By Sharon Hoyer
A punk-rock reading of Western architecture—the art form of patriarchy, from church to monument to bureaucratic stronghold—should by rights seek out fissures and flaws in the edifice: to construct a philosophy of demolition. And so it is with Atalee Judy’s “Course of Empire”—a year-long endeavor to view architecture through the lens of dance. Judy, the mind behind no-holds-barred Breakbone DanceCo, is more interested in the crumbling of empires than the erection of them; the word repeated most in our hour-long interview was “leveling”: physical, psychological, most importantly socio-political.
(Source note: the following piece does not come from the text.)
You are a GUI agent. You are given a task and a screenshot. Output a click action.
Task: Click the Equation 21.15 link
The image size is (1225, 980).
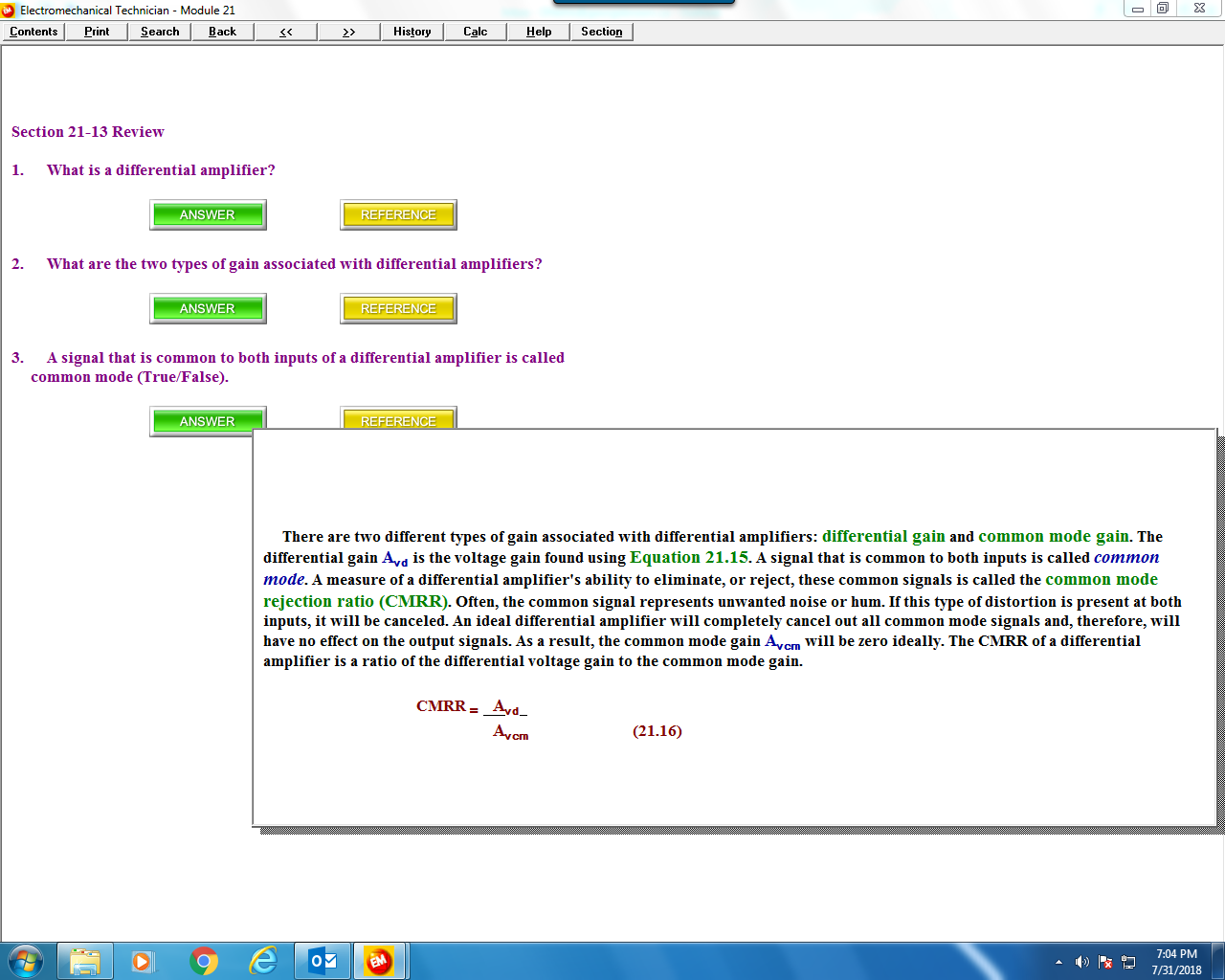689,558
Judy is a mosher, a punk rocker, a playful provocateur more likely to overturn the furniture in your house than sit in it.
“I’m not the kind of person who’s inspired when I walk into a pristine space. I’m relieved when I see a crack. I’m relieved when I see a dust ball. I’m uncomfortable in beautiful places—it’s not because I don’t feel like I’m worthy or that I’m intimidated.” Judy continued with a story from her youth. “When I was 10 my mom dragged me to Italy. I didn’t want to go, but once I was there I appreciated it. What I loved the most wasn’t the Vatican or Florence; it was this bizarre church of bones run by monks who had taken a vow of silence. The altar and the pews were made out of bones from the dead monks prior: many generations of monks decorating this church. It totally made me appreciate that creepiness and decay was architecture too.”
Decay is a poignant reality for us children of rust-belt towns—denizens left in the wake of an empire built and lost on industry: this generation’s American tragedy. For some of us, the ruins of the jazz age that now crumble in Detroit and Gary and Cleveland reveal a naked beauty and offer a comfort too honest to be found in polished and tuck-pointed relics. The fast-deteriorating public buildings in Gary are where Judy, a longtime urban explorer, eventually found her inspiration.
“My mom is an architect. So I first interviewed my mom, which ended up being kind of bust. I had to find this on my own ground. I had to ask myself what really inspires me in architecture. What I get off on is the deterioration of it: seeing ruins, seeing this once-beautiful façade decayed and cracked. So that started my emotional response and how I physically respond to architecture.”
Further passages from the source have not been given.